**What needs to be done**:
The full listing should be duplicated word for word.

**Data supplied**:
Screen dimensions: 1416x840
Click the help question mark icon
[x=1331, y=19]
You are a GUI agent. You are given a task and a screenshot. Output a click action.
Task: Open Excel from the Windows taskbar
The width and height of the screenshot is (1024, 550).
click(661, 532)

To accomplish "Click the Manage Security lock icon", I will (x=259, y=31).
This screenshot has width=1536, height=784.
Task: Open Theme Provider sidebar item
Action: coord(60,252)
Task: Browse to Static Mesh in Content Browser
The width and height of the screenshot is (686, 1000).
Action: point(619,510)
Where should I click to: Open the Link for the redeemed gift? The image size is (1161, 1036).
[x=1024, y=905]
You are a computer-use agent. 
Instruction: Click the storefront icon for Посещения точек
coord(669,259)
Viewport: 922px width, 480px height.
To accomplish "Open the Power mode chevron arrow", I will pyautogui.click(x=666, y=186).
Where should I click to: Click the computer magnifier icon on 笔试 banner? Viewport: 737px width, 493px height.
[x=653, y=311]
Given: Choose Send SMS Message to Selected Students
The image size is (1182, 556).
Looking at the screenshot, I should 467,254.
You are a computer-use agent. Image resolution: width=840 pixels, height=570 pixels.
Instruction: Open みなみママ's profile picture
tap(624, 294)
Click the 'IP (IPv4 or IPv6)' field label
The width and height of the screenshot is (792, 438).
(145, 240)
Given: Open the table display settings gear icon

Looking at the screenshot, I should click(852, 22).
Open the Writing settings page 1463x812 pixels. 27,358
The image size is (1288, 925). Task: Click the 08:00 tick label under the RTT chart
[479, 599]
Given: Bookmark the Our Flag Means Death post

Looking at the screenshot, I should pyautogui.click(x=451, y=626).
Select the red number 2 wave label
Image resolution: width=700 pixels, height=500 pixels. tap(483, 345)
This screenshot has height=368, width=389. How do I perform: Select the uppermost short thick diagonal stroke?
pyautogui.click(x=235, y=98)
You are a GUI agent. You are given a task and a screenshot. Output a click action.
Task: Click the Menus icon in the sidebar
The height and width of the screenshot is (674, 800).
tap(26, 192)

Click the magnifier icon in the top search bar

**Answer space**:
Screen dimensions: 1416x840
Click the help question mark icon
[x=1331, y=19]
You are a GUI agent. You are given a task and a screenshot. Output a click action.
Task: Open Excel from the Windows taskbar
The width and height of the screenshot is (1024, 550).
click(661, 532)

To accomplish "Click the Manage Security lock icon", I will (x=259, y=31).
This screenshot has width=1536, height=784.
Task: Open Theme Provider sidebar item
Action: coord(60,252)
Task: Browse to Static Mesh in Content Browser
The width and height of the screenshot is (686, 1000).
Action: point(619,510)
Where should I click to: Open the Link for the redeemed gift? The image size is (1161, 1036).
[x=1024, y=905]
You are a computer-use agent. 
Instruction: Click the storefront icon for Посещения точек
coord(669,259)
Viewport: 922px width, 480px height.
To accomplish "Open the Power mode chevron arrow", I will pyautogui.click(x=666, y=186).
Where should I click to: Click the computer magnifier icon on 笔试 banner? Viewport: 737px width, 493px height.
[x=653, y=311]
Given: Choose Send SMS Message to Selected Students
The image size is (1182, 556).
Looking at the screenshot, I should 467,254.
You are a computer-use agent. Image resolution: width=840 pixels, height=570 pixels.
Instruction: Open みなみママ's profile picture
tap(624, 294)
Click the 'IP (IPv4 or IPv6)' field label
The width and height of the screenshot is (792, 438).
(145, 240)
Given: Open the table display settings gear icon

Looking at the screenshot, I should click(852, 22).
Open the Writing settings page 1463x812 pixels. 27,358
The image size is (1288, 925). Task: Click the 08:00 tick label under the RTT chart
[479, 599]
Given: Bookmark the Our Flag Means Death post

Looking at the screenshot, I should pyautogui.click(x=451, y=626).
Select the red number 2 wave label
Image resolution: width=700 pixels, height=500 pixels. tap(483, 345)
This screenshot has height=368, width=389. How do I perform: Select the uppermost short thick diagonal stroke?
pyautogui.click(x=235, y=98)
You are a GUI agent. You are given a task and a screenshot. Output a click action.
Task: Click the Menus icon in the sidebar
The height and width of the screenshot is (674, 800).
tap(26, 192)

Click the magnifier icon in the top search bar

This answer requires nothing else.